What options are there for a low-risk hedge against inflation if I believe that Treasury Inflation Protected Securities (TIPS) aren't working?
July 7, 2008 5:49 AM   Subscribe

What options are there for a low-risk hedge against inflation if I believe that Treasury Inflation Protected Securities (TIPS) aren't working?

I use an asset allocation strategy in my investment portfolio, and it calls for 15% in TIPS. The inflation premium for TIPS is based on the consumer price index, which is vastly understating inflation right now:

Bloomberg Article

The linked article suggests replacing TIPS with "derivatives tied to inflation expectations" and "corporate and agency bonds." I have no idea how to invest in derivatives, and corporate and agency bonds aren't low risk. It also isn't clear to me how they are an inflation hedge.

What do you think of those options? Are there any other options you would suggest?
posted by diogenes to Work & Money (6 answers total) 2 users marked this as a favorite
 
There are some inflation-protected mutual funds that invest primarily in inflation derivatives like FFGPX and others that blend derivatives with TIPS like SWRSX or PRIPX (there are many of these). Traditionally, real estate has been considered an inflation hedge, although that may not look so good to you at the moment. Similarly, commodities like gold have historically been seen as a hedge, but I really feel bad about them.

If there is a good way for individual investors to make small plays in the derivatives market directly, I don't know about it. I'd love to hear about it if someone smarter than I on the topic wanders along.

Personally, I'm still holding TIPS because I think the issue with the CPI is overstated. Energy prices will normally filter through the CPI market basket over time and the delta between the perceived inflation and the CPI will narrow over time. However, 15% seems like a very conservative allocation to me, particularly if you are holding them in a taxable account. My target is closer to 5%. Do you hold any other bonds or are TIPS 100% of your bond allocation?
posted by Lame_username at 7:37 AM on July 7, 2008


What does low-risk mean to you?

Agency bonds* have an implicit (or explicit in the the case of Ginnie Mae) US government guarantee. So if your appetite for risk is somewhere between US Treasuries and agency bonds, I don't think there's much out there.

*Aside from this ETF (MBB), I don't know how retail investors play directly in agency bonds. The traditional way is through the stock of agency REITs, but those are highly leveraged companies and clearly fall way outside your risk parameters. Agency bonds are an attractive trade right now, but I think it's a stretch to call them a hedge against inflation.
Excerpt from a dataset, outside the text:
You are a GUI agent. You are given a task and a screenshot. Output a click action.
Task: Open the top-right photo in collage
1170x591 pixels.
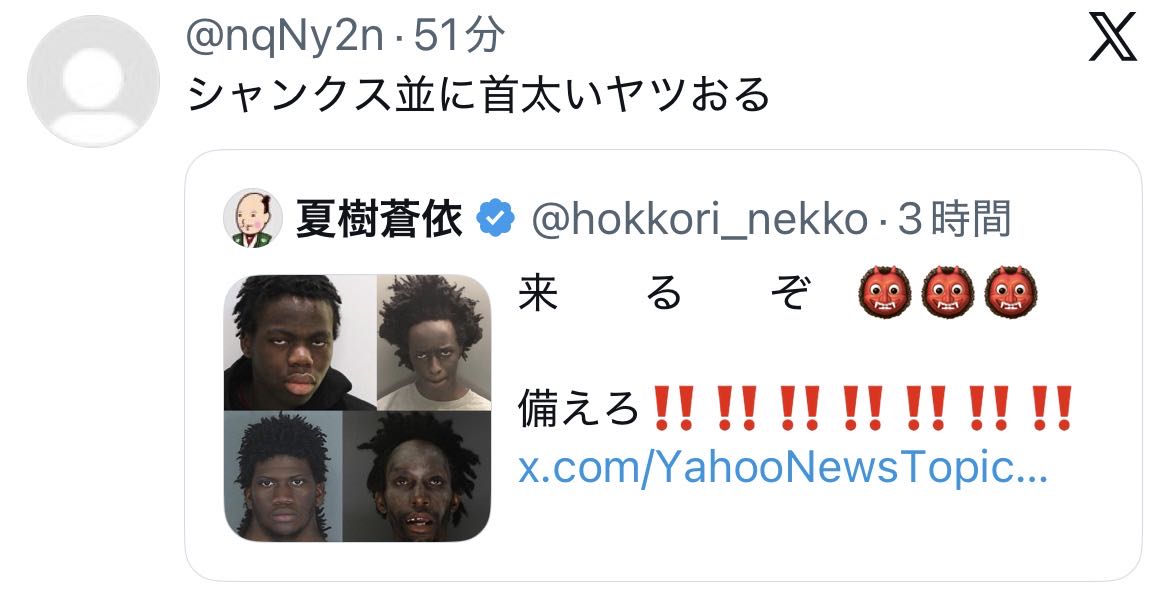pyautogui.click(x=434, y=343)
I'm pretty sure the FTN recommendation was meant as a broader statement about asset allocation rather than as a strategy to hedge inflation.
posted by mullacc at 8:24 AM on July 7, 2008


Your best strategy would be turning off the investment porn and sticking to your investment plan. If you search for it, you will find all sorts of people willing to feed the conspiracy theories about the CPI, just as you will find lots of people who will feed the conspiracy theories about UFOs. You can choose not to buy into it.

The thing to keep in mind is that TIPS are intended to insure against unexpected inflation. Expected inflation is already built into the spread in interest rates between TIPS and regular treasury bonds. So if it is current inflation you are worried about, you would be just as well off with treasuries as TIPS. But TIPS will shine if inflation increases unexpectedly and are the best insurance against that event. There are many academic studies, as opposed to investment whores, who recommend as much as 50% of the fixed income portion of your portfolio be in TIPS.

Investing in something you don't understand is just performance chasing and likely will hurt your returns in the long run. TIPS are 100% guaranteed by the U.S. government. Derivatives are complicated, risky investments. Even the so-called experts have proven to have inadequate understanding of derivative risks as evidenced by the whole sub-prime meltdown. The basis for your strategy of having a portion of your portfolio in fixed income instruments is to lower risk. By going to derivatives you are substantially increasing risk and violating your plan. Stick to your plan.
posted by JackFlash at 8:35 AM on July 7, 2008


Response by poster: Thanks everybody. It looks like I'll be sticking with TIPS.

Here are the allocations I use. I've got them in a nontaxable account (Roth IRA)

The allocations are based on the book "Unconventional Success" by David Swensen.
posted by diogenes at 9:13 AM on July 7, 2008


Sounds like an excellent plan, diogenes. One of the best reasons for having a written plan is so that every time you feel tempted by something you see in Bloomberg or CNBC or Money magazine, you can look at your plan and reject it. It's like having an AA buddy you can call when you need him.
posted by JackFlash at 9:34 AM on July 7, 2008


Swenson's book is excellent. Although I would advocate a more aggressive allocation for most people, the more important concept is to have a plan and the discipline to stick with it. Good luck to you. You might look at the books by William Bernstein if you decide to do more reading. He is in the same vein as Swenson and quite thoughtful.